ニセ神田川は悲痛そのものの声で叫ぶと、嵐の中に出ていってしまった。その後どこかで、雷鳴をバックにした悲鳴と崖から落ちていく人影が見えたような気がしたが、たぶんそれは気のせいだろう。
「それで、いったい誰が犯人なのでございますか?」
巽はぜひとも後ろから殴ってやりたいほどに、妙に沈着冷静だった。
「僕、考えたんですけど。もしかして、この騒動の犯人は被害者なんじゃないかなー」
玲は額の中央で分けている前髪をかきあげる。これはこの人物の癖らしい。
「自殺殺と言うことか」
「いいえ、文字通り被害者が犯人だと思っています。ただし殺人の犯人じゃないですけどね」
「そんなわけないじゃない」
乱子が抗議の声をあげる。その声に他の探偵たちも同感だと言わんばかりに頷く。被害者が犯人であるなんて、そんなことがあってはならない。探偵たちの内の確固たる信念が、そう言っていたのである。
「そうだ、屍体がどうやって被害者のフリをするんだ」
しかし、ここでは常識が通用しないことを探偵たちが没念していたのは言うまでもない。そう、世の中侮れないのである。
「いえいえ、さっきの地の文で気になるところがあったんですよ。『そして、八人の探偵たちは三十点と赤いペンで書かれた紙をニセ神田川に手渡すと、彼から完全に背をむけてしまった』と、いう場所ですよ。登場人物表を見て下さい。ニセ神田川を除くと、僕ら七人しかいないはずなんですよ」
玲は作者から原稿用紙を横取りすると、件の箇所にい赤ペンで線を付けた。そして、登場人物表と原稿用紙を探偵たちの前に広げてみせる。確かに、そこには八人の探偵が云々と書かれていた。
「と、言うことは」
全員の視線が八人目の探偵に向けられた。平凡な服装に平凡な顔。八人目の探偵は目立たないことにかけては、人一倍だった。
「はっはっは。ばれちゃったか」
異様に明るい声。彼は胸のところに探偵と書かれた札を下げていた。そして、今度は屍体と書かれた札を掛けなおす。そうして見れば、先程まで隣室で倒れていた屍体。その人に間違いなかった。どうやら、いつのまにか紛れ込んでいたものと思われる。
沈黙の嵐が、元被害者以外の登場人物に吹き荒れた。しかし、そのことに気がつかない元被害者は酒々と喋り続けた。
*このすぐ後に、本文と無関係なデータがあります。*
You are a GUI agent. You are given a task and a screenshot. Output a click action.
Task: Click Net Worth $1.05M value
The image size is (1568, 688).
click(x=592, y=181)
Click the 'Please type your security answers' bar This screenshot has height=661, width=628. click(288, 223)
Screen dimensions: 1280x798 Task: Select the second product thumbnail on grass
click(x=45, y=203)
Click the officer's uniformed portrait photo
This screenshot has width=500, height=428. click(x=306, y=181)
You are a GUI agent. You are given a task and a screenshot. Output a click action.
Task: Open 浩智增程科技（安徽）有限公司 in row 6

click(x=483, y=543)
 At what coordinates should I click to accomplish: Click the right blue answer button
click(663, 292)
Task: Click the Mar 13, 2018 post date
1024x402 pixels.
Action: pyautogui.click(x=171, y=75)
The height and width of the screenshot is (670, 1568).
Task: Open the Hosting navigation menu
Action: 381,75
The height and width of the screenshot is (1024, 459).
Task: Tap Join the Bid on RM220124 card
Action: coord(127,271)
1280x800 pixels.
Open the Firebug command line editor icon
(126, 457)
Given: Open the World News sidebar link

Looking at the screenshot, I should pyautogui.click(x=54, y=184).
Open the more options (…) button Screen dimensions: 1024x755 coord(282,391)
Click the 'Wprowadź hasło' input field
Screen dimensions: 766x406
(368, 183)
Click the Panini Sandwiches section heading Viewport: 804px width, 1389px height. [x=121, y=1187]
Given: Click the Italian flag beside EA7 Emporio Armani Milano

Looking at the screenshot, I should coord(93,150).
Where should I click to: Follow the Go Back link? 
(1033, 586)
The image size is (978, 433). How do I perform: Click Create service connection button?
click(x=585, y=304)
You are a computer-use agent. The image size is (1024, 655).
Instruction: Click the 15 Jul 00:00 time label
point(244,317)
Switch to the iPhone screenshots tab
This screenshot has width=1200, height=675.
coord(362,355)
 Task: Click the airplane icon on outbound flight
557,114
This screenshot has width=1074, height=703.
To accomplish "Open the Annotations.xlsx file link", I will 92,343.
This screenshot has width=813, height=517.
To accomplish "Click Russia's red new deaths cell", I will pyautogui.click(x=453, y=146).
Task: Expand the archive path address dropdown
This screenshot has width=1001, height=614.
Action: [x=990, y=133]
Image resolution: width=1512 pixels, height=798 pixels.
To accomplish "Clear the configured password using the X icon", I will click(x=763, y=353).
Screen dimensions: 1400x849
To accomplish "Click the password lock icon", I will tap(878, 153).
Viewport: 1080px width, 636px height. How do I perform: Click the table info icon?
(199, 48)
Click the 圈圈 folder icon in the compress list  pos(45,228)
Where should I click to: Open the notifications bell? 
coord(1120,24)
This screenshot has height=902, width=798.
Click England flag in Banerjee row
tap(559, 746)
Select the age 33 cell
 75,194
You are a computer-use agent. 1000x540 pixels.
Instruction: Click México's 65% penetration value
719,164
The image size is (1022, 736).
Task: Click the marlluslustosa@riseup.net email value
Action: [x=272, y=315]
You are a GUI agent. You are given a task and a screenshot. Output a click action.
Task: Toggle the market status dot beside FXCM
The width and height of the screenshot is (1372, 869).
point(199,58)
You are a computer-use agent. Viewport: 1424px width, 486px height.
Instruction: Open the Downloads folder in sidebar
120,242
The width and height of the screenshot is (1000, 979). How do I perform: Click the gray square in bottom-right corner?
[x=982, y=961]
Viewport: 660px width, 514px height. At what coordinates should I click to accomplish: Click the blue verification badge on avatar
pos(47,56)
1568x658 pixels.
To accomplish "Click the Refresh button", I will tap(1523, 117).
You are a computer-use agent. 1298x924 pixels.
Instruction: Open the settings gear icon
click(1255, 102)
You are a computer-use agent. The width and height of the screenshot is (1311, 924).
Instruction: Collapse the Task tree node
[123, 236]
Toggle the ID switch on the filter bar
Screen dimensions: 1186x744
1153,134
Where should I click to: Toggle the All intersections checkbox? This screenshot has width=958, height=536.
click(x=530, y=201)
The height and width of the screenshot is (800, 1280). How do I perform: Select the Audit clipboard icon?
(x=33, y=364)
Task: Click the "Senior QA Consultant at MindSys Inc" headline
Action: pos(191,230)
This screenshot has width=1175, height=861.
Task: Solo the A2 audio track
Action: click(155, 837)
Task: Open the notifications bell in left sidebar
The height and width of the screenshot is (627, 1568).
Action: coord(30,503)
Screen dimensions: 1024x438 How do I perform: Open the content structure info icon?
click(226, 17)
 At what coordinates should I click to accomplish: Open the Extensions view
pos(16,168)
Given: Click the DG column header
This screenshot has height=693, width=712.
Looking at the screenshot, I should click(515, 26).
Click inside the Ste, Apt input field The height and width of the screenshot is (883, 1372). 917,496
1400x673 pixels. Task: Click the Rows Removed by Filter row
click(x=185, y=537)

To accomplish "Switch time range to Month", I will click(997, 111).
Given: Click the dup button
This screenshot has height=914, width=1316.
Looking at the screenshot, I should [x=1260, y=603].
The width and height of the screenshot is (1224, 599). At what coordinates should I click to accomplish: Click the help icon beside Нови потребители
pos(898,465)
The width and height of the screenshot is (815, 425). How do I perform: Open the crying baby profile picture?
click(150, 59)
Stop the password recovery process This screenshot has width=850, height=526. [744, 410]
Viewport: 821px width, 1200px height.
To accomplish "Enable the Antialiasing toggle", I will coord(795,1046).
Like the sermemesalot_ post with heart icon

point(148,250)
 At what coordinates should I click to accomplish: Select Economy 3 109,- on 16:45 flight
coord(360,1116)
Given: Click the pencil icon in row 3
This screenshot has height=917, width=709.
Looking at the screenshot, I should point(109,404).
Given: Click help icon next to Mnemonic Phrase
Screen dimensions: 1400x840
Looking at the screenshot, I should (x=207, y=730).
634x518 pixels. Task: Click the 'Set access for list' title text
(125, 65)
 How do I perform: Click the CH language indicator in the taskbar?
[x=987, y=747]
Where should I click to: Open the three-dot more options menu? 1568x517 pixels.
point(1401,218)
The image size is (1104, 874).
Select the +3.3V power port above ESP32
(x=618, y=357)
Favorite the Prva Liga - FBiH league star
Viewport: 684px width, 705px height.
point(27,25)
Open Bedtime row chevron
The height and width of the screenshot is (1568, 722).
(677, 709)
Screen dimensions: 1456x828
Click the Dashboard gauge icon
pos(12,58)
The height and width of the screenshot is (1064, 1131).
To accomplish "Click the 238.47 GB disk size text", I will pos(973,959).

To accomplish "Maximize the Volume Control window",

「いやいや、十分堪能させて貰ったよ。嵐の孤島に探偵の集団。そして、謎の屍体を登場させてみたらどうなるかと思ってね。思っていた以上に楽しんませて貰ったよ。どうしたのかね。皆さん顔色が悪いようだが」
明るい元被害者が、自分の顔を凝視したままその場に固まってしまった探偵たちに誘しげに声を掛けた。彼は別に何も罪悪感のかけらすらもないらしい。 探偵たちが一斉に自分を取り戻す。そして、こう元被害者に向かって言った。
「ふっ、ふざけるなー」
見事な混成二部合唱。次の瞬間、探偵たちは我を忘れて元被害者に襲いかかった。悲鳴、怒号、物が壊れる音。この日、初めて探偵たちに協調性と言うものが現れたのだった。

数日後、地方紙の隅に、こんな記事が掲載された。

おかしなおかしな犯罪か?
七月三十一日。嵐の孤島島で、屍体とかかれたカードを首からさげた屍体を里帰りから戻ってきた家政婦が発見。家政婦の証言から、この屍体は嵐の孤島島の所有者で、山田太郎さんと判明。山田さんは、首を締められ、胸を刺され、首を刃物で切られ、頭を鈍器で殴られ、突き落とされた上に毒物を盛られ殺されていた。これは全て同時に行われたことであり、複数の犯人がいるとして警察は考えている。しかし、折からの嵐で嵐の孤島島には山田さんしか滞在しておらず、どのように犯人たちが現れ、立ち去ったのかは全く解っていない。